-- Opening Marker --

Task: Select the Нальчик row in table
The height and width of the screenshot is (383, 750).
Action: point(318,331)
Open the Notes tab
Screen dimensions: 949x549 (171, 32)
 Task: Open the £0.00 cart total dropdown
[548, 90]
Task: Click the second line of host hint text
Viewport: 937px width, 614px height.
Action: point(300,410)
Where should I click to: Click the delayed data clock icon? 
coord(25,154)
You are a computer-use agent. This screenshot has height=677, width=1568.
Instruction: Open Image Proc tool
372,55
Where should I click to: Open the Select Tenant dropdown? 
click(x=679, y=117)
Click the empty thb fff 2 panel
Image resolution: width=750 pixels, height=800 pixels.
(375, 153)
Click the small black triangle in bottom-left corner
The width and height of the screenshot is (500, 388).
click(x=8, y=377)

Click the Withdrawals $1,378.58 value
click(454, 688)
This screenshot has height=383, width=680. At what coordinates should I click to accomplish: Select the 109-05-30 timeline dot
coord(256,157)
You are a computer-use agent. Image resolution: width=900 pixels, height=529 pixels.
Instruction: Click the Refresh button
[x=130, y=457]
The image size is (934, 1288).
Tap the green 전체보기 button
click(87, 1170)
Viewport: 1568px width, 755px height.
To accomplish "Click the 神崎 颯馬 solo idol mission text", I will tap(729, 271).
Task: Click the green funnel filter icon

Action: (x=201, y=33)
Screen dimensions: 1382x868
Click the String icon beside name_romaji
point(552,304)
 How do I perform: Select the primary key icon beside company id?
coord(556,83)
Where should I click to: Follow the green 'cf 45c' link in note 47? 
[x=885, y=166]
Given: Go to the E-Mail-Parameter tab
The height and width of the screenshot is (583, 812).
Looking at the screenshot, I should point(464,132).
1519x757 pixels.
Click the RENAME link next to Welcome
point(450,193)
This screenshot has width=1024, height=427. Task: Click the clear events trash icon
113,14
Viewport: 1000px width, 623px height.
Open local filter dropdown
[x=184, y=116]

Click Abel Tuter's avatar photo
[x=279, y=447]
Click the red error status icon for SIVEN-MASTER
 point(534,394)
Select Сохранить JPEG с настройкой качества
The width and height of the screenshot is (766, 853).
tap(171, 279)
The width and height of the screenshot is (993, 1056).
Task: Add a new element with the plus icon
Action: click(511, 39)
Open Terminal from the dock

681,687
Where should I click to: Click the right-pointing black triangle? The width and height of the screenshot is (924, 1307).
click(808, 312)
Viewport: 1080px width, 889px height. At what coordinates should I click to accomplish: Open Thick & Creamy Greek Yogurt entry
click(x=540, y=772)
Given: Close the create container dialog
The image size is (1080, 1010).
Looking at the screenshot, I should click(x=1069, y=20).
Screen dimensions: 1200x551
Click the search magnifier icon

-- Closing Marker --

The material must be duplicated in full, with each line kept exact.

Task: Select the Нальчик row in table
The height and width of the screenshot is (383, 750).
Action: point(318,331)
Open the Notes tab
Screen dimensions: 949x549 (171, 32)
 Task: Open the £0.00 cart total dropdown
[548, 90]
Task: Click the second line of host hint text
Viewport: 937px width, 614px height.
Action: point(300,410)
Where should I click to: Click the delayed data clock icon? 
coord(25,154)
You are a computer-use agent. This screenshot has height=677, width=1568.
Instruction: Open Image Proc tool
372,55
Where should I click to: Open the Select Tenant dropdown? 
click(x=679, y=117)
Click the empty thb fff 2 panel
Image resolution: width=750 pixels, height=800 pixels.
(375, 153)
Click the small black triangle in bottom-left corner
The width and height of the screenshot is (500, 388).
click(x=8, y=377)

Click the Withdrawals $1,378.58 value
click(454, 688)
This screenshot has height=383, width=680. At what coordinates should I click to accomplish: Select the 109-05-30 timeline dot
coord(256,157)
You are a computer-use agent. Image resolution: width=900 pixels, height=529 pixels.
Instruction: Click the Refresh button
[x=130, y=457]
The image size is (934, 1288).
Tap the green 전체보기 button
click(87, 1170)
Viewport: 1568px width, 755px height.
To accomplish "Click the 神崎 颯馬 solo idol mission text", I will tap(729, 271).
Task: Click the green funnel filter icon

Action: (x=201, y=33)
Screen dimensions: 1382x868
Click the String icon beside name_romaji
point(552,304)
 How do I perform: Select the primary key icon beside company id?
coord(556,83)
Where should I click to: Follow the green 'cf 45c' link in note 47? 
[x=885, y=166]
Given: Go to the E-Mail-Parameter tab
The height and width of the screenshot is (583, 812).
Looking at the screenshot, I should point(464,132).
1519x757 pixels.
Click the RENAME link next to Welcome
point(450,193)
This screenshot has width=1024, height=427. Task: Click the clear events trash icon
113,14
Viewport: 1000px width, 623px height.
Open local filter dropdown
[x=184, y=116]

Click Abel Tuter's avatar photo
[x=279, y=447]
Click the red error status icon for SIVEN-MASTER
 point(534,394)
Select Сохранить JPEG с настройкой качества
The width and height of the screenshot is (766, 853).
tap(171, 279)
The width and height of the screenshot is (993, 1056).
Task: Add a new element with the plus icon
Action: click(511, 39)
Open Terminal from the dock

681,687
Where should I click to: Click the right-pointing black triangle? The width and height of the screenshot is (924, 1307).
click(808, 312)
Viewport: 1080px width, 889px height. At what coordinates should I click to accomplish: Open Thick & Creamy Greek Yogurt entry
click(x=540, y=772)
Given: Close the create container dialog
The image size is (1080, 1010).
Looking at the screenshot, I should click(x=1069, y=20).
Screen dimensions: 1200x551
Click the search magnifier icon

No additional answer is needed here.